Common name: a harpacticoid copepod
Synonyms and Other Names: Nitocra hibernica, Canthocamptus hibernicus
available through www.itis.gov
Identification: This copepod exhibits a narrow rostrum and caudal rami that are two times longer than wide. The anal operculum generally displays 10 teeth along the edge. The 1st endopod segment is equal to or longer than the whole exopod. On the 3rd exopod segment of legs 2–4 there are 5, 5, and 7 spines, respectively (Lesko et al. 2003).
Size: Female N. hibernica are around 0.5–0.75 mm long and males are around 0.5–0.6 mm long (Lesko et al. 2003).
Native Range: Nitokra hibernica is native to Eurasia where it has a broad distribution. It occurs in such places as the Black and Caspian Seas; European coasts of the Atlantic, Arctic, and Baltic Seas; inland waters in south, east, and central Europe; and in central Asia and the Caucasus (Grigorovich et al. 2001; Lesko et al. 2003).
Hydrologic Unit Codes (HUCs) Explained
Puerto Rico &
Interactive maps: Point Distribution Maps
Table 1. States with nonindigenous occurrences, the earliest and latest observations in each state, and the tally and names of HUCs with observations†. Names and dates are hyperlinked to their relevant specimen records. The list of references for all nonindigenous occurrences of Nitokra hibernica are found here.
Table last updated 9/28/2022
† Populations may not be currently present.
* HUCs are not listed for states where the observation(s) cannot be approximated to a HUC (e.g. state centroids or Canadian provinces).

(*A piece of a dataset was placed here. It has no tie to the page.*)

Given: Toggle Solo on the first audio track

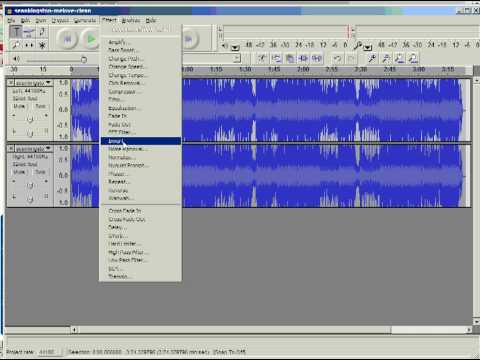Looking at the screenshot, I should click(x=41, y=106).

Ecology: Nitokra hibernica is a benthic invertebrate that occurs in fresh, brackish, coastal, and estuarine waters, exhibiting a broad salinity tolerance. It is usually associated with macrophyte beds and can be found in nearshore zones of large rivers and lakes. In the Great Lakes, most records are from nearshore areas, though a few have been from deeper regions. It has been recorded from Yankee Reef and Saginaw Bay, Lake Huron. In England it sometimes occurs at intakes and outflows of power stations (Markowski 1959; Zankai and Ponyi 1986; Gaviria 1998; Hudson et al. 1998; Grigorovich et al. 2001; Lesko et al. 2003; Duggan et al. 2005). Sexually mature female N. hibernica can carry 17–21 eggs in one egg sac (Lesko et al. 2003).
Means of Introduction: Nitokra hibernica was probably introduced in ballast water in ships entering the Great Lakes (Duggan et al. 2005).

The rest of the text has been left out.